Requirements and Functionality#

Requirements#

cuBLASDx is a CUDA C++ header-only library. Therefore, the list of required software to use the library is relatively short:

  • CUDA Toolkit 11.4 or newer

  • Supported CUDA compiler (C++17 required)

  • Supported host compiler (C++17 required)

  • (Optional) CMake (version 3.18 or greater)

Dependencies:

  • commonDx (included with the MathDx package)

  • CUTLASS 3.9.0 or newer (CUTLASS 3.9.0 is included with the MathDx package)

Supported Compilers#

CUDA Compilers:

  • NVCC 11.4.152+ (CUDA Toolkit 11.4 or newer)

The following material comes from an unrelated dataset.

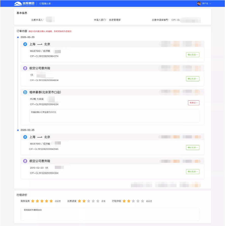Select the third star for 行程体验
Image resolution: width=225 pixels, height=226 pixels.
(x=133, y=201)
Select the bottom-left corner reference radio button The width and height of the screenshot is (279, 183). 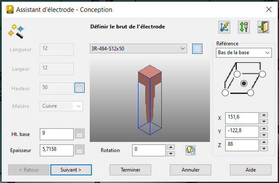pyautogui.click(x=225, y=92)
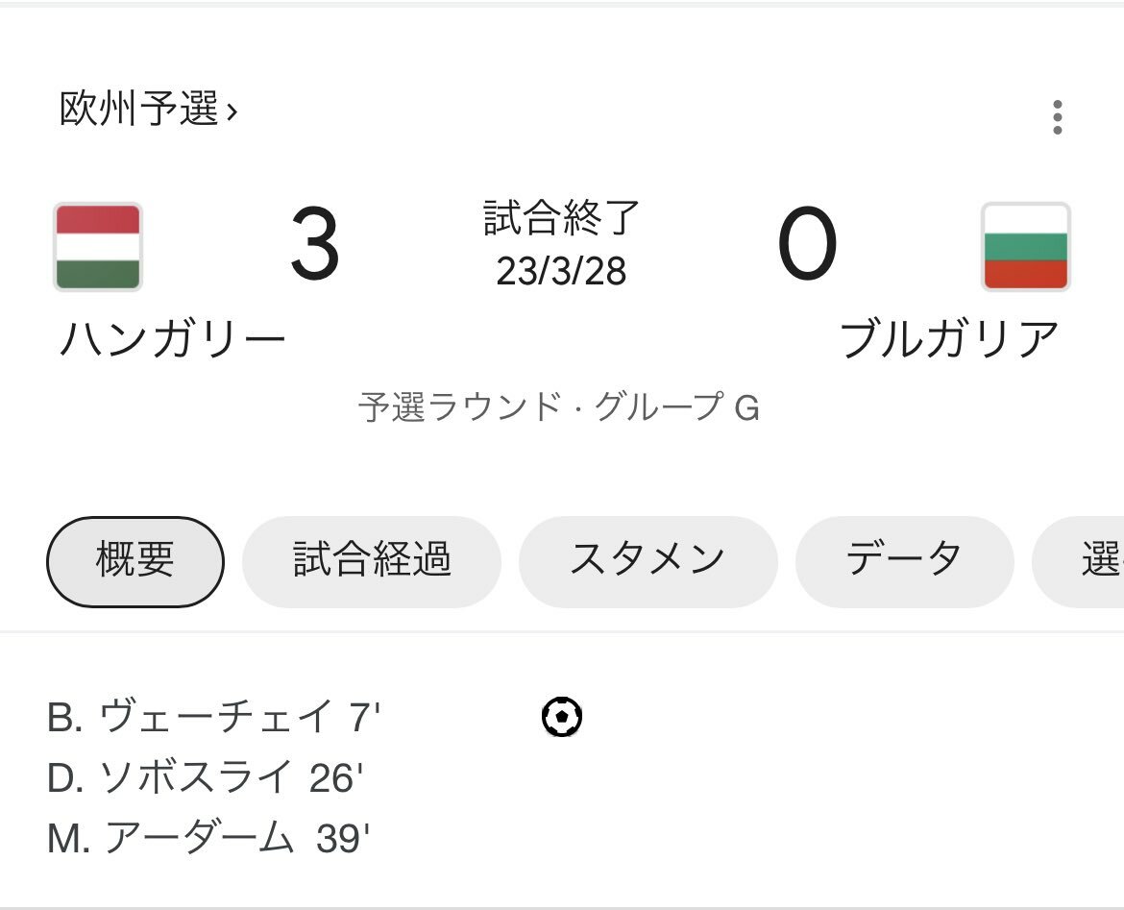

  • (Experimental support) NVRTC 11.4.152+ (CUDA Toolkit 11.4 or newer)

Host / C++ Compilers:

  • GCC 7+

  • Clang 9+ (Linux/WSL2 only)

  • HPC SDK nvc++ 23.1+

Note

We recommend using GCC 9+ as the host compiler, and NVCC shipped with the latest CUDA Toolkit as the CUDA compiler.

Warning

Compiling cuBLASDx on Windows with MSVC has not been tested and is not supported yet. However, it is possible to compile kernels with cuBLASDx on Windows using NVRTC, as demonstrated in one of the examples.

Note

cuBLASDx emits errors for unsupported C++ standard versions, which can be silenced by defining CUBLASDX_IGNORE_DEPRECATED_DIALECT during compilation. cuBLASDx is not guaranteed to work with C++ standard versions that are not officially supported.

Warning

Due to a known GCC issue, cuBLASDx only supports NVCC 11.6+ if the host compiler is GCC 11+. In addition, we recommend using NVCC 12.3+ when running kernels on Volta and Turing architectures to avoid a known compiler bug that can lead to incorrect results for certain use cases.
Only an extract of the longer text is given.